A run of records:
----

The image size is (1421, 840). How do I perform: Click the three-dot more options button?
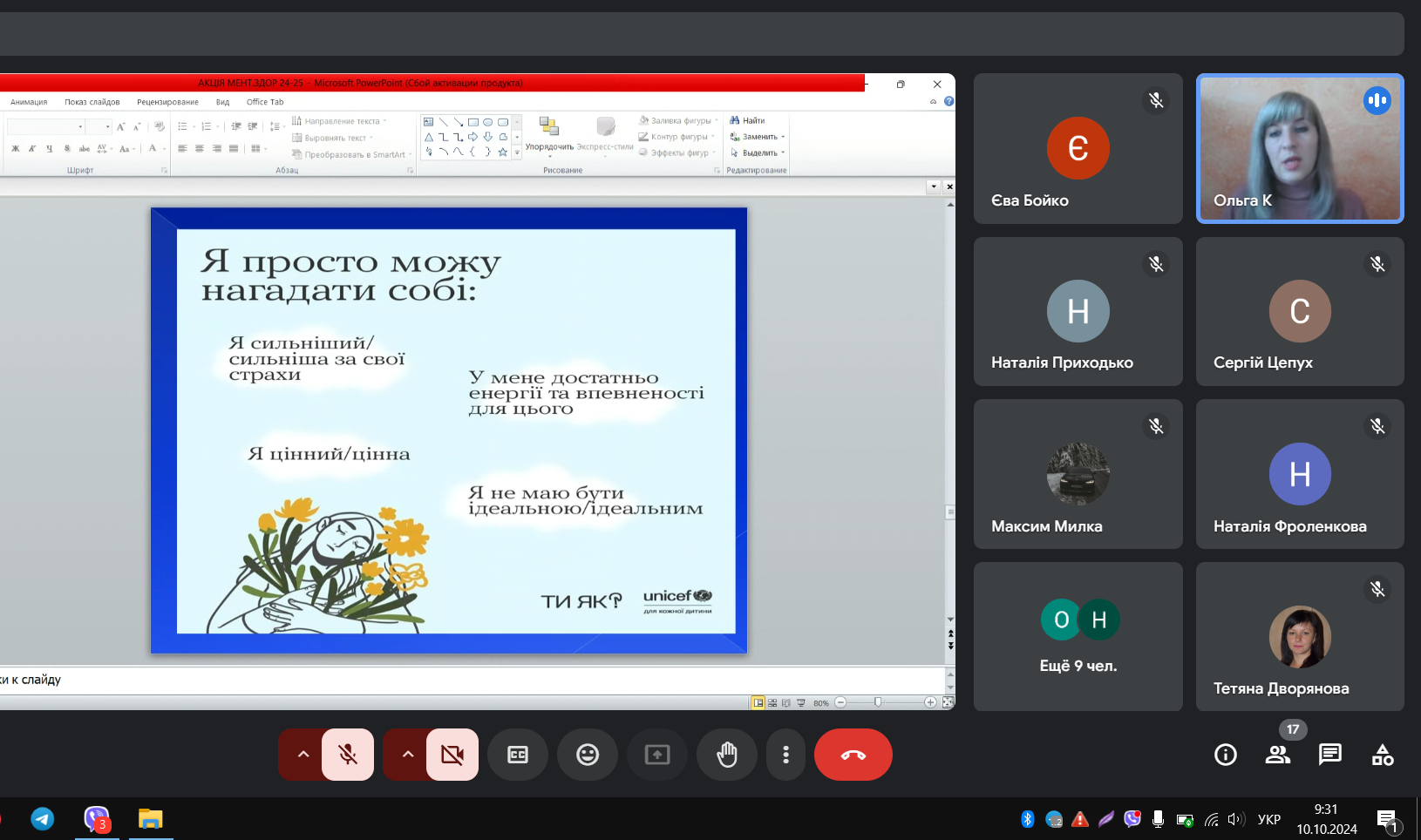pos(785,755)
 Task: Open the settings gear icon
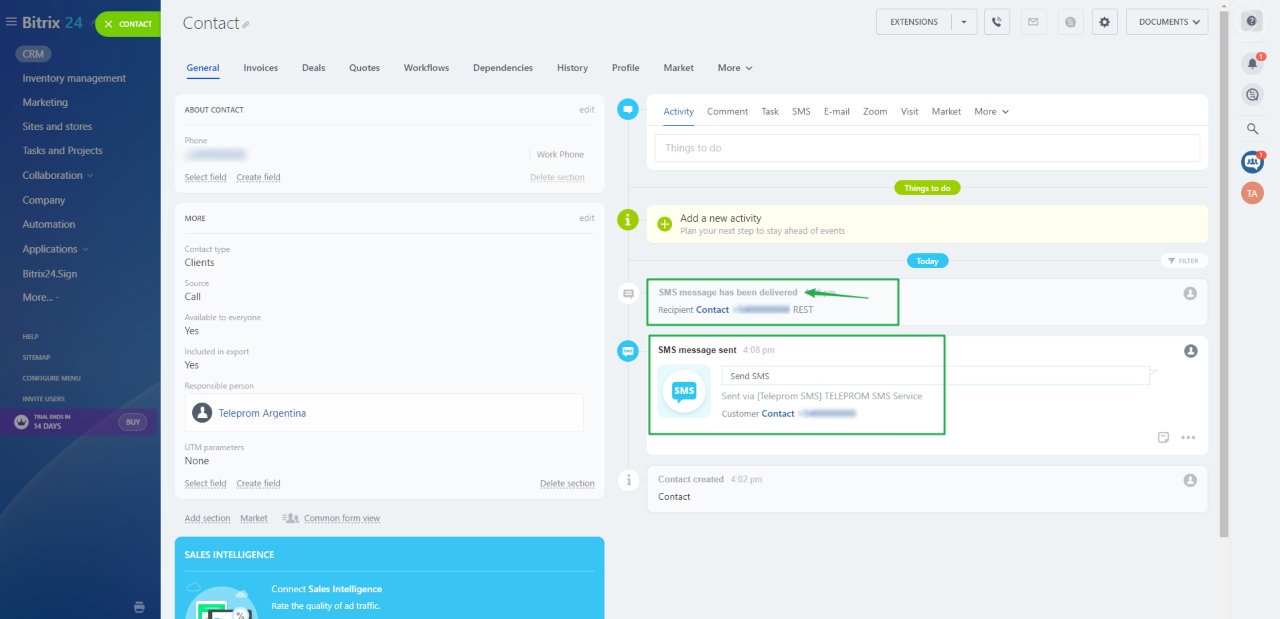point(1104,22)
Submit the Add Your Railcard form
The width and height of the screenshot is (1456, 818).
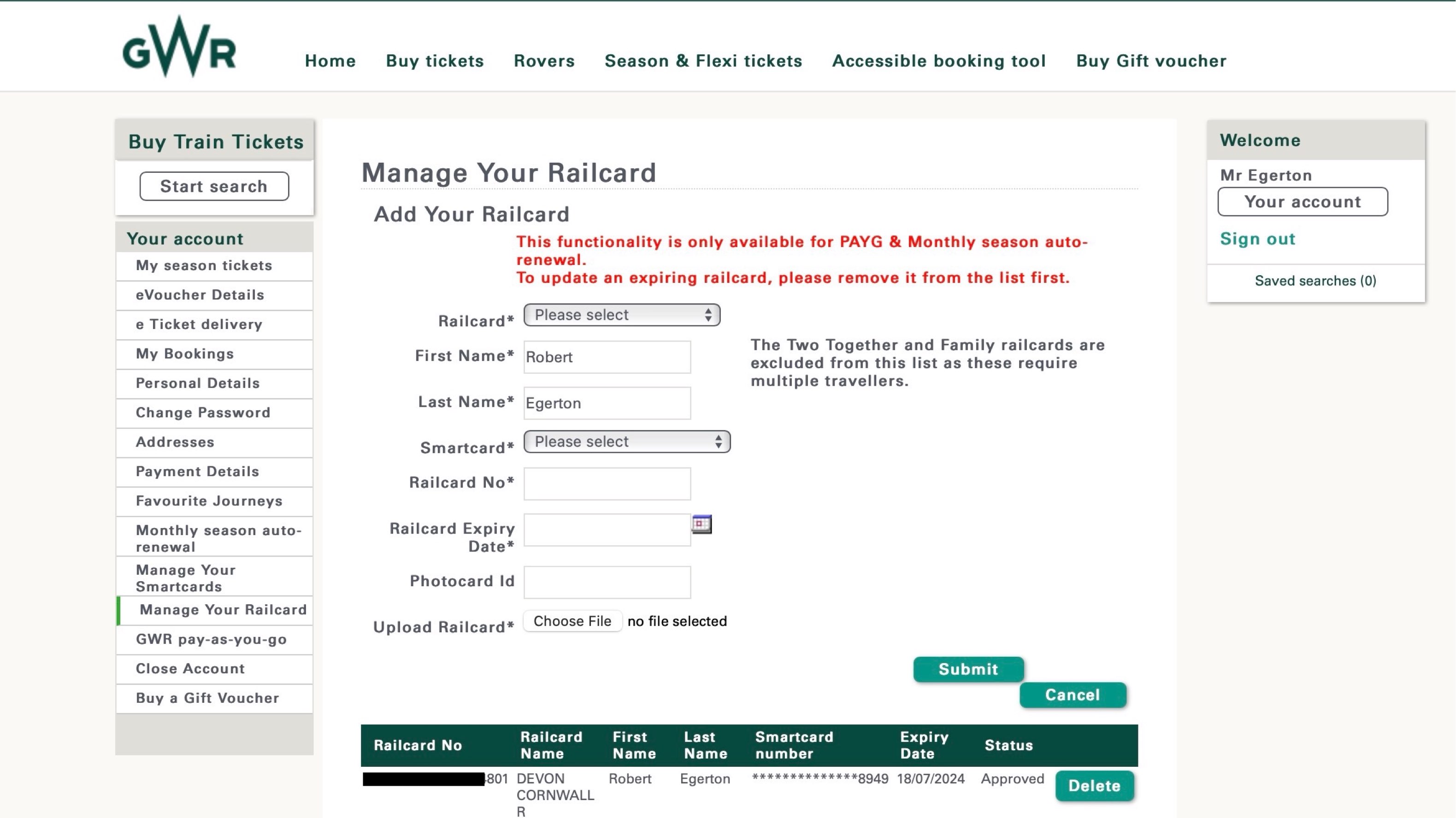point(967,669)
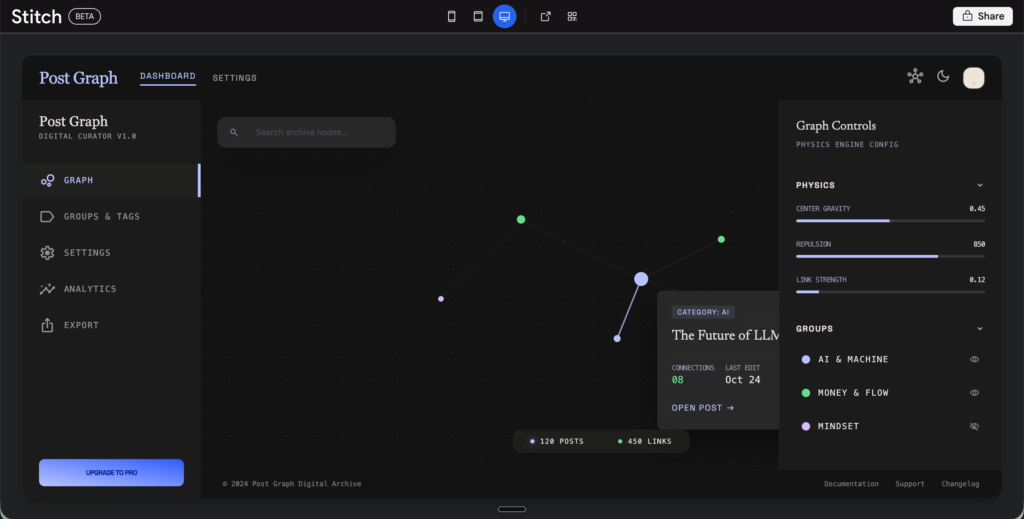Open Analytics from the sidebar
The image size is (1024, 519).
tap(90, 289)
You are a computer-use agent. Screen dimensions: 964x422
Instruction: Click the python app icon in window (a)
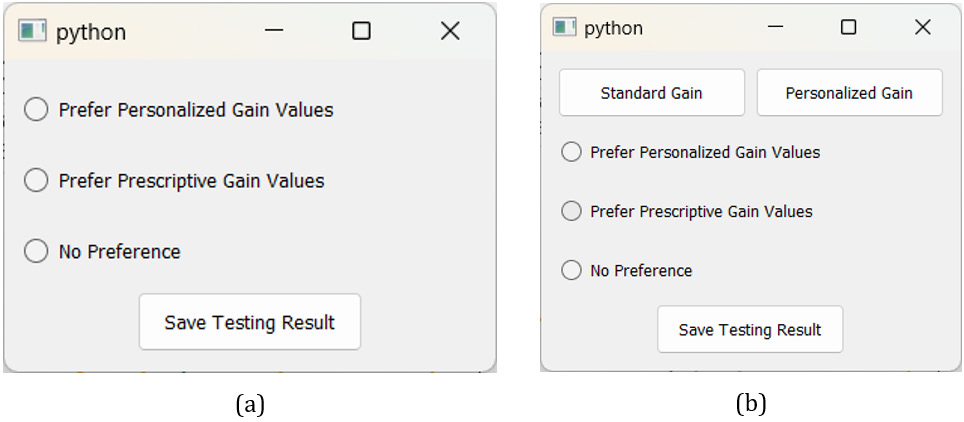[x=33, y=31]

----

> REQUIREMENT
Output every line of the records above as a JSON list of strings, one string per line, with blank lines omitted. Leave the pictures out of the list.

> OUTPUT BELOW
[
  "The image size is (1421, 840). How do I perform: Click the three-dot more options button?",
  "pos(785,755)",
  " Task: Open the settings gear icon",
  "point(1104,22)",
  "Submit the Add Your Railcard form",
  "The width and height of the screenshot is (1456, 818).",
  "point(967,669)",
  "Open Analytics from the sidebar",
  "The image size is (1024, 519).",
  "tap(90, 289)",
  "You are a computer-use agent. Screen dimensions: 964x422",
  "Instruction: Click the python app icon in window (a)",
  "[x=33, y=31]"
]